This could be a "best of both worlds" scenario that you guys could be quite happy with.

The only reason we haven't finished implementing support for this is that no teams have stepped up to say they'd definitely use it; once one does, I think it wouldn't take all that terribly long to complete, since much of the underlying functionality is partly or even mostly implemented.

--
Eric Shepherd
Developer Documentation Lead
Mozilla
Blog: http://www.bitstampede.com/
Twitter: http://twitter.com/sheppy

Benjamin Smedberg

unread,

Dec 16, 2013, 3:50:10 PM12/16/13

to Eric Shepherd, dev-platform, Gijs Kruitbosch, Firefox Dev, Gregory Szorc

On 12/16/2013 3:40 PM, Eric Shepherd wrote:
> This could be a "best of both worlds" scenario that you guys could be quite happy with.
>
> The only reason we haven't finished implementing support for this is that no teams have stepped up to say they'd definitely use it; once one does, I think it wouldn't take all that terribly long to complete, since much of the underlying functionality is partly or even mostly implemented.
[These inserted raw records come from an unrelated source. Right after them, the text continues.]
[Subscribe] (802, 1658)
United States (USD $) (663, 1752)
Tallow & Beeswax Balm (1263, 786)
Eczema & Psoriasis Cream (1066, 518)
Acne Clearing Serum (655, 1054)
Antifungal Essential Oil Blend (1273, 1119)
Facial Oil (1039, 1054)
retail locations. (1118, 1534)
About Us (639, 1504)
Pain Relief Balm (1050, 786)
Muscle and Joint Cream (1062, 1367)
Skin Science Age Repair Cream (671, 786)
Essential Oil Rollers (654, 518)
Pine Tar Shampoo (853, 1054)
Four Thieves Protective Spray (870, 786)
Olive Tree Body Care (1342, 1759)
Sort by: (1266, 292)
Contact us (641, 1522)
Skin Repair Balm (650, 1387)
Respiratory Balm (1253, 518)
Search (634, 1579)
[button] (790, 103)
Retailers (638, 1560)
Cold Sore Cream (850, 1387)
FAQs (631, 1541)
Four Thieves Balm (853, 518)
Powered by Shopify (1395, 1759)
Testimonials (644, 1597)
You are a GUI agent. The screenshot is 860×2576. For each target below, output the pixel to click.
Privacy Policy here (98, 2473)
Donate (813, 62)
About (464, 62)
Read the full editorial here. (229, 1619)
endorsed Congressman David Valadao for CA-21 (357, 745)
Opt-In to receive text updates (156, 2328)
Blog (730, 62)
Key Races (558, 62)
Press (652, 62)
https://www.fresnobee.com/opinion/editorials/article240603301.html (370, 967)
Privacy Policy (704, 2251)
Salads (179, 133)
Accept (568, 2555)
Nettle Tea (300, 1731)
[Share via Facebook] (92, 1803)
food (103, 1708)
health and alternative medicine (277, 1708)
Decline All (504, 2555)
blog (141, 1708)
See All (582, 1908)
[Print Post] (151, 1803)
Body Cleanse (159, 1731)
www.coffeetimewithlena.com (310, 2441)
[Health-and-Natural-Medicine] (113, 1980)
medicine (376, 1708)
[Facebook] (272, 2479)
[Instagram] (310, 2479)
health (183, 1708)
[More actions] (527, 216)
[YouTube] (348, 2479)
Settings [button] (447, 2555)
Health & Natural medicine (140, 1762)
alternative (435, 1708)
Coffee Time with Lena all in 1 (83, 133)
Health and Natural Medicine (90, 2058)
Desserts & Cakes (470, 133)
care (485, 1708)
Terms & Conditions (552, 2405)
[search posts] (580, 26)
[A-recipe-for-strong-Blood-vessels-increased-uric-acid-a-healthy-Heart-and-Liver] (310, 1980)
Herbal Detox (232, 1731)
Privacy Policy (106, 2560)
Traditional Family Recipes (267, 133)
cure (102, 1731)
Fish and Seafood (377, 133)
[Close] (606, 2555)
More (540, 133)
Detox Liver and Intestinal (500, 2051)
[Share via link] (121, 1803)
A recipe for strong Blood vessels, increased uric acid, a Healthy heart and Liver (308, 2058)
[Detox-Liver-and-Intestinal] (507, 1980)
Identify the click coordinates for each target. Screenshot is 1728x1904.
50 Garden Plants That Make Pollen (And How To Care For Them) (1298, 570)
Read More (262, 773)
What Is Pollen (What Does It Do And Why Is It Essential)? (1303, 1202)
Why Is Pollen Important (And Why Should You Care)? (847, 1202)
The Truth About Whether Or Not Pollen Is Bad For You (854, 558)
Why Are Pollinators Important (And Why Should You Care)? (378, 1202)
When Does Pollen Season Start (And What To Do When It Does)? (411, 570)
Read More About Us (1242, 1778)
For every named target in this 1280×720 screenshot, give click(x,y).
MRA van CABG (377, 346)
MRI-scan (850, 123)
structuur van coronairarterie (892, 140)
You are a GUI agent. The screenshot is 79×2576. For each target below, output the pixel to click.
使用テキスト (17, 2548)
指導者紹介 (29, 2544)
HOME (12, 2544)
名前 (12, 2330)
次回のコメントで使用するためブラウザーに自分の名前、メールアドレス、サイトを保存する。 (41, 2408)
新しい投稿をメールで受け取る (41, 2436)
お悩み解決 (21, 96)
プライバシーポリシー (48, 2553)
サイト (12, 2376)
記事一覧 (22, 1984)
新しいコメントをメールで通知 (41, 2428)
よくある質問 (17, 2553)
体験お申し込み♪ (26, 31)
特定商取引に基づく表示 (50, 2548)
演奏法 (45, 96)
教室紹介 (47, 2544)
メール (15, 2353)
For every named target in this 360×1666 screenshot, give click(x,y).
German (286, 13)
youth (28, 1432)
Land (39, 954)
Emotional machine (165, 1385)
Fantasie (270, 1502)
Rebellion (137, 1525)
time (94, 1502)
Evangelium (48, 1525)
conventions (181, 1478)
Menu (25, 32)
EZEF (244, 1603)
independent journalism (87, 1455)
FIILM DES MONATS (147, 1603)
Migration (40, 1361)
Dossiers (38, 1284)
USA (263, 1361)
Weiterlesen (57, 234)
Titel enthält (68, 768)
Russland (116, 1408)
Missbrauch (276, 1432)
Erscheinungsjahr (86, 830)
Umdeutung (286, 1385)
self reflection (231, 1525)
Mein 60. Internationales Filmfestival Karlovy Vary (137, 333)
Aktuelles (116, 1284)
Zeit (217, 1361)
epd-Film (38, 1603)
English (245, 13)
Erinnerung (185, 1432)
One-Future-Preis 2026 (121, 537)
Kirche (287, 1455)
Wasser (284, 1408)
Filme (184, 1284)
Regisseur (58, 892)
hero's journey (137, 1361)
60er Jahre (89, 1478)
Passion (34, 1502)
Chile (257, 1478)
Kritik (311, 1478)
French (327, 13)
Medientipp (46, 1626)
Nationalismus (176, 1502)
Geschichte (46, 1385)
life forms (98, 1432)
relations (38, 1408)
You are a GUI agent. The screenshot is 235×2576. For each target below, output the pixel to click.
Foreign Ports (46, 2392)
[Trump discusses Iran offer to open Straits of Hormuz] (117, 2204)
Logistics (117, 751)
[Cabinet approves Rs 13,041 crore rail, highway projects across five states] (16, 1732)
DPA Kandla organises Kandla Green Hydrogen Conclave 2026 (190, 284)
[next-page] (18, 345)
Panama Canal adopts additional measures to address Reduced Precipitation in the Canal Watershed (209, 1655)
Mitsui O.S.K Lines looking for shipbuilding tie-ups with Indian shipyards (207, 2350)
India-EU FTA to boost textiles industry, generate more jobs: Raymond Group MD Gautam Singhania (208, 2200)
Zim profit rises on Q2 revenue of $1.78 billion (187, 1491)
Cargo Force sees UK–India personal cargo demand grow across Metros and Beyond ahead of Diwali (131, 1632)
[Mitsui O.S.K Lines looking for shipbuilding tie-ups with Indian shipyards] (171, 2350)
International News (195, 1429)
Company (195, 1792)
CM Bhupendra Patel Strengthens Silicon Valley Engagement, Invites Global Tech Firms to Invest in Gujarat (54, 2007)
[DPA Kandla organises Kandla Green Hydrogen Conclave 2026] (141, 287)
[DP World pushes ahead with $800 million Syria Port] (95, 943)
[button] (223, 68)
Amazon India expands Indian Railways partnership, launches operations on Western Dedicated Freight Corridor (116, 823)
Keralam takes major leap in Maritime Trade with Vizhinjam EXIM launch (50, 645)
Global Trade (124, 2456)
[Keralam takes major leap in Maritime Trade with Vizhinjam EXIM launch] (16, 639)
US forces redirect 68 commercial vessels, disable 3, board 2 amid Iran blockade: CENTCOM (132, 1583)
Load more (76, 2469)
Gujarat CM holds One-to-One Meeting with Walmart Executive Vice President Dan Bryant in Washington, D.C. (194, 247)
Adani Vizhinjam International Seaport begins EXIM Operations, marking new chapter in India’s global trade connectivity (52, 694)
Is there any objection on your side to just having sphinx `mach
build-docs` push directly to MDN? If not, that seems slightly preferable
to posting them at
https://ci.mozilla.org/job/mozilla-central-docs/Tree_Documentation/index.html

--BDS

Gregory Szorc

unread,

Dec 16, 2013, 3:52:44 PM12/16/13

to Benjamin Smedberg, Eric Shepherd, dev-platform, Gijs Kruitbosch, Firefox Dev

This is what we're tracking in
https://bugzilla.mozilla.org/show_bug.cgi?id=920314. I'm just waiting
for someone to tell me how to publish to MDN and it will happen.

Andrew Sutherland

unread,

Dec 16, 2013, 3:57:09 PM12/16/13

to dev-pl...@lists.mozilla.org

On 12/16/2013 03:09 PM, Gregory Szorc wrote:
> Perhaps Reflect.parse() could grow a new option to expose "comment"
> nodes or could attach comment metadata to specific node types? This
> API is SpiderMonkey proprietary (implying we can do what we want with
> it) right?
>
> FWIW, someone could build a comment parser on top of Reflect.parse().
> But you'd have to scan the lines before each node and parse out
> comment blocks. Seems much more robust, easier (over the long run),
> and more beneficial to have the forward-scanning parser in the engine
> just do it. Perhaps someone should build a proof-of-concept docs
> parser on top of Reflect.parse()?

The Esprima JS parser can already generate comment nodes. The API
otherwise conforms to the same output standards as SpiderMonkey's Parser
API.

ex: esprima.parse(code, { comment: true });

See:
http://esprima.org/doc/
http://esprima.org/demo/parse.html (and click "include comments")

Andrew

Eric Shepherd

unread,

Dec 16, 2013, 4:00:22 PM12/16/13

to dev-platform, Gijs Kruitbosch, Benjamin Smedberg, Firefox Dev, Gregory Szorc

On December 16, 2013 at 3:50:13 PM, Benjamin Smedberg (benj...@smedbergs.us) wrote:
Is there any objection on your side to just having sphinx `mach
build-docs` push directly to MDN? If not, that seems slightly preferable
to posting them at
https://ci.mozilla.org/job/mozilla-central-docs/Tree_Documentation/index.html

Once we've got the feature finished? No, I can't see why, as long as we can customize the output to use the appropriate styles and the like, it should work well and look great.

Brandon Benvie

unread,

Dec 16, 2013, 4:30:24 PM12/16/13

to dev-pl...@lists.mozilla.org

On 12/16/2013 12:57 PM, Andrew Sutherland wrote:
> The Esprima JS parser can already generate comment nodes. The API
> otherwise conforms to the same output standards as SpiderMonkey's
> Parser API.

There's also acorn, which is an ES5 parser written in JS that's in the
tree
(http://mxr.mozilla.org/mozilla-central/source/toolkit/devtools/acorn).
The down side to both acorn and esprima is that neither support
SpiderMonkey specific extensions and syntax. Esprima supports most or
all of ES6 syntax (in its harmony branch) but some of the features in SM
aren't compatible with ES6 (for example, array/generator expressions
have the reverse order in SM from ES6).

We added acorn to the tree for devtools because we needed a tokenizer
and access to comments.

Jeff Walden

unread,

Dec 17, 2013, 4:57:07 PM12/17/13

to Gregory Szorc

On 12/16/2013 03:09 PM, Gregory Szorc wrote:

> Perhaps Reflect.parse() could grow a new option to expose "comment" nodes or could attach comment metadata to specific node types?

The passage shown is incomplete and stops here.